* **EXTRACTED ENTRIES**:
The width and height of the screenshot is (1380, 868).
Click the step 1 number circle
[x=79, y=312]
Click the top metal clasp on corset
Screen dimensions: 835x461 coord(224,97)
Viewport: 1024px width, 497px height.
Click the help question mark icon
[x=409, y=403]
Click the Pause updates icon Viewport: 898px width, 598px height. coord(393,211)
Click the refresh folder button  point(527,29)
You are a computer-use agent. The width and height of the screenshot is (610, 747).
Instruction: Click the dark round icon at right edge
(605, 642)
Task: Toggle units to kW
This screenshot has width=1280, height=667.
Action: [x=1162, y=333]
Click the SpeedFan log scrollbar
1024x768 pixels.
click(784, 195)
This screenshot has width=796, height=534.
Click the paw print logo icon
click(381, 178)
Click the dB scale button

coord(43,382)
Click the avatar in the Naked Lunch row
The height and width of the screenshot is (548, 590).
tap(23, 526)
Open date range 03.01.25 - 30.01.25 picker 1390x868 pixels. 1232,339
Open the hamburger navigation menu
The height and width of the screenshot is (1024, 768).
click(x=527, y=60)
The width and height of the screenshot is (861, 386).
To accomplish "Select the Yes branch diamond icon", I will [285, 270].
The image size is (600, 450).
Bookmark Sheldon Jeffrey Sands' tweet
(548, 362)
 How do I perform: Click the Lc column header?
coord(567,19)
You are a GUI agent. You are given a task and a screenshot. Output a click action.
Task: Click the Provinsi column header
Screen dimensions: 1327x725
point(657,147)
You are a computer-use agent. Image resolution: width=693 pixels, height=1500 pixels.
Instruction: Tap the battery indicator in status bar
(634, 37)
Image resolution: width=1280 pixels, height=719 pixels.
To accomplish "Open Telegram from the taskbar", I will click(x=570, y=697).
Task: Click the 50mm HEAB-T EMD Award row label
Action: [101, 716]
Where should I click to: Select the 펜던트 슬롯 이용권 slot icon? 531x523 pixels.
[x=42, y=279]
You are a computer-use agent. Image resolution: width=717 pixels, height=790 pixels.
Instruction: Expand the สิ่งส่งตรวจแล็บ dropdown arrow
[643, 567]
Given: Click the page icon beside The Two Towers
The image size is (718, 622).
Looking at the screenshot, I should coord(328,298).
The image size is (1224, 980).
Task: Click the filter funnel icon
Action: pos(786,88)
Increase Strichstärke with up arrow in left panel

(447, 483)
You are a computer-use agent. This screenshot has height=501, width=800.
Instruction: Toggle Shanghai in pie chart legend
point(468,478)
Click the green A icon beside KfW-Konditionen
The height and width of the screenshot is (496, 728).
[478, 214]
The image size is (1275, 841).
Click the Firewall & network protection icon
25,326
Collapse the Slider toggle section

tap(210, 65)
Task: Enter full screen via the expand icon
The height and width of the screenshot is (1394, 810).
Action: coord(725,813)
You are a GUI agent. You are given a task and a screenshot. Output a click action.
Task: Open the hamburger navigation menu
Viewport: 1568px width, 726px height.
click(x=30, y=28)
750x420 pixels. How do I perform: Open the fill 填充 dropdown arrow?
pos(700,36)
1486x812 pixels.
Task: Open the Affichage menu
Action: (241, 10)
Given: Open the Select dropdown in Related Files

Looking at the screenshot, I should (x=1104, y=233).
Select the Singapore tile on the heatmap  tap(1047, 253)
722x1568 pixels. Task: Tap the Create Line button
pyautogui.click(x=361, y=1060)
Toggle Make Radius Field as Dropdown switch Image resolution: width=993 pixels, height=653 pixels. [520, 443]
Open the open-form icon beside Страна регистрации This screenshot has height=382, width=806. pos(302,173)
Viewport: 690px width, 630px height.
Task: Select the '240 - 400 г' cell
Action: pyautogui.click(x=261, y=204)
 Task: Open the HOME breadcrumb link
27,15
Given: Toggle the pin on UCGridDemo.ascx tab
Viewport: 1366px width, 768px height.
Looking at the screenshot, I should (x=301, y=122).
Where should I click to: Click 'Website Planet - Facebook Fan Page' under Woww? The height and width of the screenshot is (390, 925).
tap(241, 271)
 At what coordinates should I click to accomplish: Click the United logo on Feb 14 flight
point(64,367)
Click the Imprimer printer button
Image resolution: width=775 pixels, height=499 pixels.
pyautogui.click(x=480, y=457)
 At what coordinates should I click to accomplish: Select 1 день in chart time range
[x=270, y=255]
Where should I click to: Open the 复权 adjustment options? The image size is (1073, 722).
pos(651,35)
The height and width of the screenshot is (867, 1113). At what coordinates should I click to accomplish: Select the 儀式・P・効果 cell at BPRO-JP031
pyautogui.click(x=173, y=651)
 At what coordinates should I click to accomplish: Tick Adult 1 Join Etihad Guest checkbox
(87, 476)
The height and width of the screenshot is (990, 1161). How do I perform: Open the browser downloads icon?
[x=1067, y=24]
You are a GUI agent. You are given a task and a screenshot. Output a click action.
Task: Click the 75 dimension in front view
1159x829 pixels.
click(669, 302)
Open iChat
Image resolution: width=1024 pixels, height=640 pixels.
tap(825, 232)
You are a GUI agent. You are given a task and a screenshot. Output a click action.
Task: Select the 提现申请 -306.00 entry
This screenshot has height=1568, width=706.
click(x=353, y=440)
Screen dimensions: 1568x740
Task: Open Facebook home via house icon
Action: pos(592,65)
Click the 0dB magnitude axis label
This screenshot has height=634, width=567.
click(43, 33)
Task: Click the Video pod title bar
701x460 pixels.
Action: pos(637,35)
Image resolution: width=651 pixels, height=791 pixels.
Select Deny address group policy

* **WHAT NEEDS TO BE DONE**: Copy each of the records above so that nothing differs from the original.

* **TASK RESULT**:
The width and height of the screenshot is (1380, 868).
Click the step 1 number circle
[x=79, y=312]
Click the top metal clasp on corset
Screen dimensions: 835x461 coord(224,97)
Viewport: 1024px width, 497px height.
Click the help question mark icon
[x=409, y=403]
Click the Pause updates icon Viewport: 898px width, 598px height. coord(393,211)
Click the refresh folder button  point(527,29)
You are a computer-use agent. The width and height of the screenshot is (610, 747).
Instruction: Click the dark round icon at right edge
(605, 642)
Task: Toggle units to kW
This screenshot has width=1280, height=667.
Action: [x=1162, y=333]
Click the SpeedFan log scrollbar
1024x768 pixels.
click(784, 195)
This screenshot has width=796, height=534.
Click the paw print logo icon
click(381, 178)
Click the dB scale button

coord(43,382)
Click the avatar in the Naked Lunch row
The height and width of the screenshot is (548, 590).
tap(23, 526)
Open date range 03.01.25 - 30.01.25 picker 1390x868 pixels. 1232,339
Open the hamburger navigation menu
The height and width of the screenshot is (1024, 768).
click(x=527, y=60)
The width and height of the screenshot is (861, 386).
To accomplish "Select the Yes branch diamond icon", I will [285, 270].
The image size is (600, 450).
Bookmark Sheldon Jeffrey Sands' tweet
(548, 362)
 How do I perform: Click the Lc column header?
coord(567,19)
You are a GUI agent. You are given a task and a screenshot. Output a click action.
Task: Click the Provinsi column header
Screen dimensions: 1327x725
point(657,147)
You are a computer-use agent. Image resolution: width=693 pixels, height=1500 pixels.
Instruction: Tap the battery indicator in status bar
(634, 37)
Image resolution: width=1280 pixels, height=719 pixels.
To accomplish "Open Telegram from the taskbar", I will click(x=570, y=697).
Task: Click the 50mm HEAB-T EMD Award row label
Action: [101, 716]
Where should I click to: Select the 펜던트 슬롯 이용권 slot icon? 531x523 pixels.
[x=42, y=279]
You are a computer-use agent. Image resolution: width=717 pixels, height=790 pixels.
Instruction: Expand the สิ่งส่งตรวจแล็บ dropdown arrow
[643, 567]
Given: Click the page icon beside The Two Towers
The image size is (718, 622).
Looking at the screenshot, I should coord(328,298).
The image size is (1224, 980).
Task: Click the filter funnel icon
Action: pos(786,88)
Increase Strichstärke with up arrow in left panel

(447, 483)
You are a computer-use agent. This screenshot has height=501, width=800.
Instruction: Toggle Shanghai in pie chart legend
point(468,478)
Click the green A icon beside KfW-Konditionen
The height and width of the screenshot is (496, 728).
[478, 214]
The image size is (1275, 841).
Click the Firewall & network protection icon
25,326
Collapse the Slider toggle section

tap(210, 65)
Task: Enter full screen via the expand icon
The height and width of the screenshot is (1394, 810).
Action: coord(725,813)
You are a GUI agent. You are given a task and a screenshot. Output a click action.
Task: Open the hamburger navigation menu
Viewport: 1568px width, 726px height.
click(x=30, y=28)
750x420 pixels. How do I perform: Open the fill 填充 dropdown arrow?
pos(700,36)
1486x812 pixels.
Task: Open the Affichage menu
Action: (241, 10)
Given: Open the Select dropdown in Related Files

Looking at the screenshot, I should (x=1104, y=233).
Select the Singapore tile on the heatmap  tap(1047, 253)
722x1568 pixels. Task: Tap the Create Line button
pyautogui.click(x=361, y=1060)
Toggle Make Radius Field as Dropdown switch Image resolution: width=993 pixels, height=653 pixels. [520, 443]
Open the open-form icon beside Страна регистрации This screenshot has height=382, width=806. pos(302,173)
Viewport: 690px width, 630px height.
Task: Select the '240 - 400 г' cell
Action: pyautogui.click(x=261, y=204)
 Task: Open the HOME breadcrumb link
27,15
Given: Toggle the pin on UCGridDemo.ascx tab
Viewport: 1366px width, 768px height.
Looking at the screenshot, I should (x=301, y=122).
Where should I click to: Click 'Website Planet - Facebook Fan Page' under Woww? The height and width of the screenshot is (390, 925).
tap(241, 271)
 At what coordinates should I click to accomplish: Click the United logo on Feb 14 flight
point(64,367)
Click the Imprimer printer button
Image resolution: width=775 pixels, height=499 pixels.
pyautogui.click(x=480, y=457)
 At what coordinates should I click to accomplish: Select 1 день in chart time range
[x=270, y=255]
Where should I click to: Open the 复权 adjustment options? The image size is (1073, 722).
pos(651,35)
The height and width of the screenshot is (867, 1113). At what coordinates should I click to accomplish: Select the 儀式・P・効果 cell at BPRO-JP031
pyautogui.click(x=173, y=651)
 At what coordinates should I click to accomplish: Tick Adult 1 Join Etihad Guest checkbox
(87, 476)
The height and width of the screenshot is (990, 1161). How do I perform: Open the browser downloads icon?
[x=1067, y=24]
You are a GUI agent. You are given a task and a screenshot. Output a click action.
Task: Click the 75 dimension in front view
1159x829 pixels.
click(669, 302)
Open iChat
Image resolution: width=1024 pixels, height=640 pixels.
tap(825, 232)
You are a GUI agent. You are given a task and a screenshot. Output a click action.
Task: Select the 提现申请 -306.00 entry
This screenshot has height=1568, width=706.
click(x=353, y=440)
Screen dimensions: 1568x740
Task: Open Facebook home via house icon
Action: pos(592,65)
Click the 0dB magnitude axis label
This screenshot has height=634, width=567.
click(43, 33)
Task: Click the Video pod title bar
701x460 pixels.
Action: pos(637,35)
Image resolution: width=651 pixels, height=791 pixels.
Select Deny address group policy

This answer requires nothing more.